Time course and contribution of K⁺ and Ca²⁺ currents to the AP firing is markedly different in KO-MCCs. Test solutions and protocols were similar to those used for WT-MCCs (see Fig. 8). a, Overlapped current traces recorded in control conditions, during nifedipine application (3 μm; nife; red trace), and with 135 mm TEA (blue trace) in a KO-MCC. The prespike Ca²⁺ current was particularly small compared with the postspike current. Left inset, K⁺ and Ca²⁺ currents relative to the dashed rectangle on a more expanded timescale. Nifedipine had a marked action on the inward currents but had only minor blocking effects on the outward K⁺ current, suggesting a small I_KL component. Middle inset, Time course of I_Ktot, I_KCa, and I_Kv, showing the larger contribution of I_Kv.
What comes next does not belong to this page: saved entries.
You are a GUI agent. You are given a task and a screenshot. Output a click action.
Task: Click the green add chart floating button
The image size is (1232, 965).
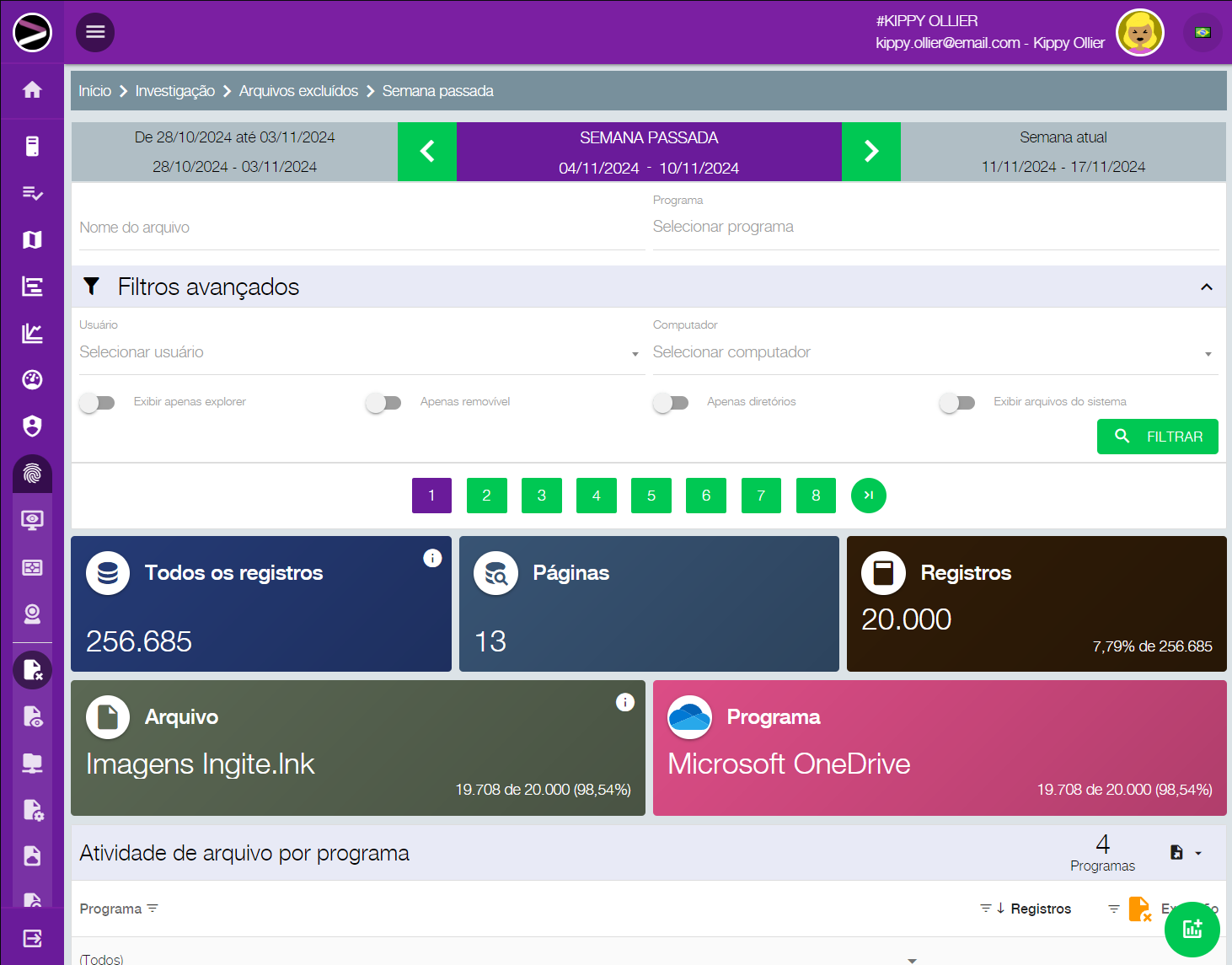(x=1192, y=929)
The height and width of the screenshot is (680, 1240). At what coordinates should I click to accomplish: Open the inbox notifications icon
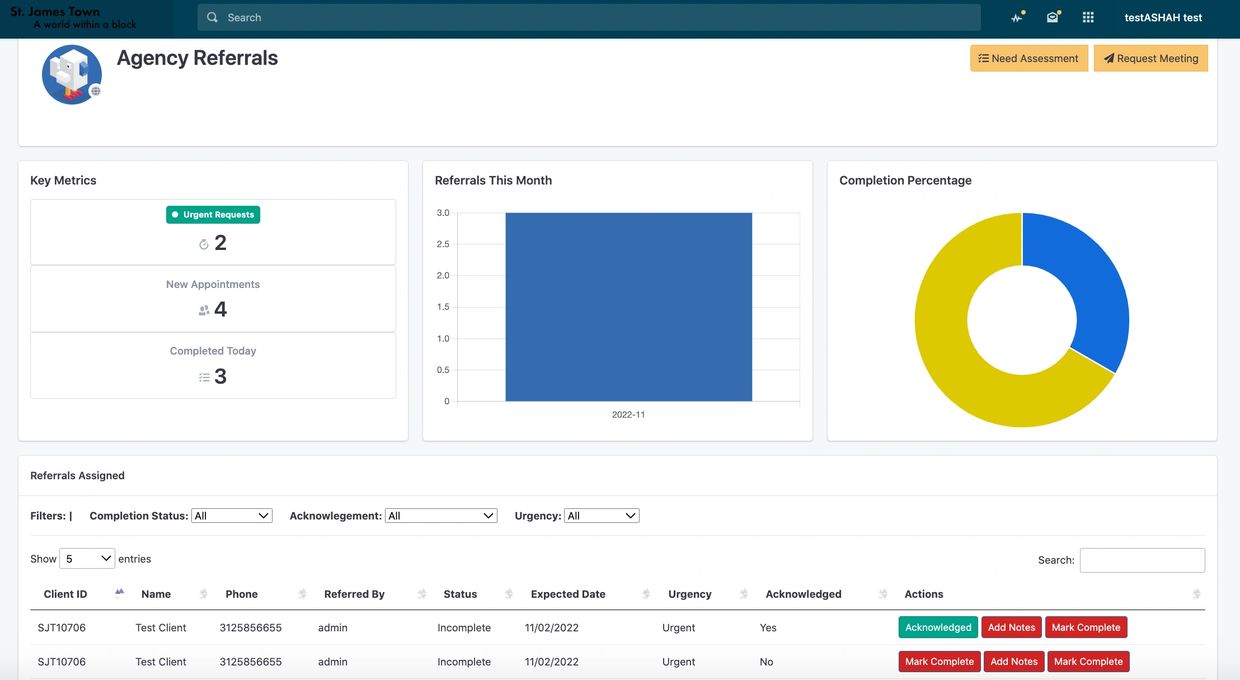(1052, 17)
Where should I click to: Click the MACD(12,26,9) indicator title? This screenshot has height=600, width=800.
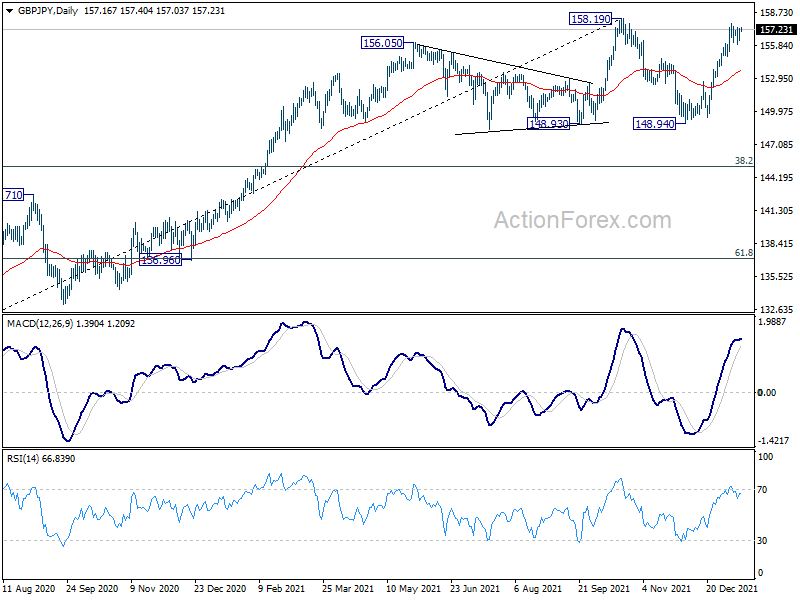coord(40,323)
I_Ktot and I_KCa were obtained as described in Results. Right inset, Mean values of I_Ktot, I_KL, I_Knon-L, and I_Kv (n = 19). Notice the small contribution of I_KL compared with WT-MCCs. b, K⁺ and Ca²⁺ currents recorded from a KO-MCC in which the BK currents (I_KCa) were particularly small. Despite the near full block of the sizeable Cav1.2 current, nifedipine (nife; 3 μm) caused a paradoxical increase of the outward K⁺ current. As shown to the right, I_Kv was responsible for most of the outward K⁺ current.